Michel stellt sich hinter „fridays für future“ / Foto: ÖDP

Wolfsburg (WB/ÖDP) - Immer wieder freitags zieht es Schüler raus – raus aus den Schulen. Alles begann mit einem Mädchen aus Schweden. Greta hat Visionen und scheute sich nicht für diese einzustehen. Und dafür riskiert Sie Ihre Zukunft, zumindest sagen dies viele Schulen.

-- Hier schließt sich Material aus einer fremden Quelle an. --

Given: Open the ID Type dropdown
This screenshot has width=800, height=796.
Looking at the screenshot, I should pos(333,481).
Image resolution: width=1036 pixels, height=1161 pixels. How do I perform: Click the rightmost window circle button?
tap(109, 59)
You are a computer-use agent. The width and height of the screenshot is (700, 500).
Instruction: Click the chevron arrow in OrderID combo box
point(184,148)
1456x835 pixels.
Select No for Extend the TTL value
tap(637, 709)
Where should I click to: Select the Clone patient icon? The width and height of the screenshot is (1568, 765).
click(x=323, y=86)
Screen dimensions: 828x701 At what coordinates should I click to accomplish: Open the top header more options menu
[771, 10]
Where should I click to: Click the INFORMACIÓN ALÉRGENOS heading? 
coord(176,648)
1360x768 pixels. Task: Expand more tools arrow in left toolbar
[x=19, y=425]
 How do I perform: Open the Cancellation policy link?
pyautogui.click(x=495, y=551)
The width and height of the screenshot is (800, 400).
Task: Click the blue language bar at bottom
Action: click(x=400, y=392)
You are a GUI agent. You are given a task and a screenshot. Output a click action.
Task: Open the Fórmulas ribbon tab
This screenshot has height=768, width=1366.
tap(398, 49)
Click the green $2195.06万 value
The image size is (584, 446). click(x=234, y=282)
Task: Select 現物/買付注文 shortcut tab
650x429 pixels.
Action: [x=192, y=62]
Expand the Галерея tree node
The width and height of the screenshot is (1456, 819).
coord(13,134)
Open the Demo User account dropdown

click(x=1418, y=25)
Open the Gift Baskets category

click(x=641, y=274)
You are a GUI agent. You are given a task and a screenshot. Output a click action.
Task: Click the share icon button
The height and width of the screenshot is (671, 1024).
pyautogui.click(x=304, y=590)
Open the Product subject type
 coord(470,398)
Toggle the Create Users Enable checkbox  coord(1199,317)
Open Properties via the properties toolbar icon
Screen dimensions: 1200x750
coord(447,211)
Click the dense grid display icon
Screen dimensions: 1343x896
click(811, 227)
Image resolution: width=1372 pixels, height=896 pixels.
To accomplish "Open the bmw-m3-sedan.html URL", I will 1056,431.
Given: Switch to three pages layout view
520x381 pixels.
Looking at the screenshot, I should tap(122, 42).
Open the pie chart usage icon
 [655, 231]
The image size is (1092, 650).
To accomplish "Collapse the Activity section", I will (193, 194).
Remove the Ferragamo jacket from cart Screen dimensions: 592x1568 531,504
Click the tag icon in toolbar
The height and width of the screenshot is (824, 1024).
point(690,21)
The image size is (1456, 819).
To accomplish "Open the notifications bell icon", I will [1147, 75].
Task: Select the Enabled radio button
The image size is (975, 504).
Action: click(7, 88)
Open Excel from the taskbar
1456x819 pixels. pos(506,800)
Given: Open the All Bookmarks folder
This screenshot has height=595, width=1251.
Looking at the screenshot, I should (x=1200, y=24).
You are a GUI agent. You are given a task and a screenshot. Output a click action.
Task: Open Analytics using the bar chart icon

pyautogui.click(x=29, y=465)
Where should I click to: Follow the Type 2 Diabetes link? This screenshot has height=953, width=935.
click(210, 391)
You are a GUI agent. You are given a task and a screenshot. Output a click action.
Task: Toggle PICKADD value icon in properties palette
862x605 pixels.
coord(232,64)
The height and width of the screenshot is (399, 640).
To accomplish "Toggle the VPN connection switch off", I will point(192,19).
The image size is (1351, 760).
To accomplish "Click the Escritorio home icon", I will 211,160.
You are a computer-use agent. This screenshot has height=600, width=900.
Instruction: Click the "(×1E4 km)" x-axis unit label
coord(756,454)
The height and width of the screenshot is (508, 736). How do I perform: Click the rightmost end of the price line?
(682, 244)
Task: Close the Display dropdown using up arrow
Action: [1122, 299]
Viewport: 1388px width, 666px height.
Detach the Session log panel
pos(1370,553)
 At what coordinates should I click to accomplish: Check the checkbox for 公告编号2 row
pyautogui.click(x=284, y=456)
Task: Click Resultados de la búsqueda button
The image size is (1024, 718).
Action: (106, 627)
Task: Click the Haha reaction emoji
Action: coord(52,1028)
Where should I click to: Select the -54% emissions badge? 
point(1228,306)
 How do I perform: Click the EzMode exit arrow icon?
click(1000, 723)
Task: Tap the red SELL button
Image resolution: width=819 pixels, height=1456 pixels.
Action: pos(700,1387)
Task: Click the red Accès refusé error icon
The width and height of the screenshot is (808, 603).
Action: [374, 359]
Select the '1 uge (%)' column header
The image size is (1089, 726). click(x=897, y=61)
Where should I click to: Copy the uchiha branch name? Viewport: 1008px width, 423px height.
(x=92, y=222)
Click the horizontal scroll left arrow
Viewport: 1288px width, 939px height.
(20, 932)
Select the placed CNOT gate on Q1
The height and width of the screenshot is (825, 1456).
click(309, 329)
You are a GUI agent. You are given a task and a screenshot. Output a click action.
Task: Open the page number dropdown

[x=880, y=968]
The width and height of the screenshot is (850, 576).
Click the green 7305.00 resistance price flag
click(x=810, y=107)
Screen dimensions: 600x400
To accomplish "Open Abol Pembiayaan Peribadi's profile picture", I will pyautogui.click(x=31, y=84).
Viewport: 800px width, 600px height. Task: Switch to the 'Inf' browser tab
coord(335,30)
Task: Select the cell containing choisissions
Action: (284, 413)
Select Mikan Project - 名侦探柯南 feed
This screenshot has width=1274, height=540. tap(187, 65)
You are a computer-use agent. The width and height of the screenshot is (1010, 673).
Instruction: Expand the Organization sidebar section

Ganz besonders für die Zukunft bleibt Greta jeden Freitag der Schule fern. Für Ihre Zukunft – kämpft sie gegen den Klimawandel. Millionen von Schüler ahmen Greta Woche für Woche weltweit nach und demonstrieren für den Klimawandel, statt zur Schule zu gehen. An diesem Freitag findet erstmals auch eine große Demo beginnend am Hauptbahnhof (10 Uhr) in Wolfsburg statt.

Sehr zur Freude von Michel – ÖDP Wolfsburg: „Es ist überfällig und zwingend notwendig“ sagt Michel. Aber kann dies nicht außerhalb der Schulzeit stattfinden, fragen sich viele Schulen? „Nein kann es nicht“, kontert Michel „Gerade in dieser Stadt wird regelmäßig während der Arbeitszeit für mehr Gehalt gestreikt, warum will man dieses Recht den Schülern nehmen?“ Ganz besonders ärgert ihn der Umgang der Schulen mit dieser Demo. So heißt es in Informationen an Eltern sinngemäß „Als Schulleitung begrüßen wir politisches Engagement und mögliche Aktionen außerhalb der Unterrichtszeit und sind auch bereit, diese entsprechend zu unterstützen. Eine Notwendigkeit für die Durchführung der Demonstration während der Unterrichtszeit sehen wir allerdings – wie das Kultusministerium und die Landesschulbehörde – nicht“. Weiter wird auch auf die Konsequenzen hingewiesen. „nicht als Schulveranstaltung genehmigt“ und eine „Beurlaubung muss beantragt werden, wird aber nicht genehmigt“. Auch lassen viele Lehrer diese Schulschwänzer nicht einfach davon kommen. Für diese Zeit angesetzte Arbeiten könnten mit ungenügend bewertet werden. Michel ist stinksauer: „Gerade von Europaschulen und Schulen, welche den Klimaschutz konzeptionell verankert haben, erwarte ich anderes Vorgehen. Ich kann nur dazu aufrufen, dies zu überhören und sich weiterhin für Ihre Zukunft zu engagieren – und zwar nicht im Klassenraum“.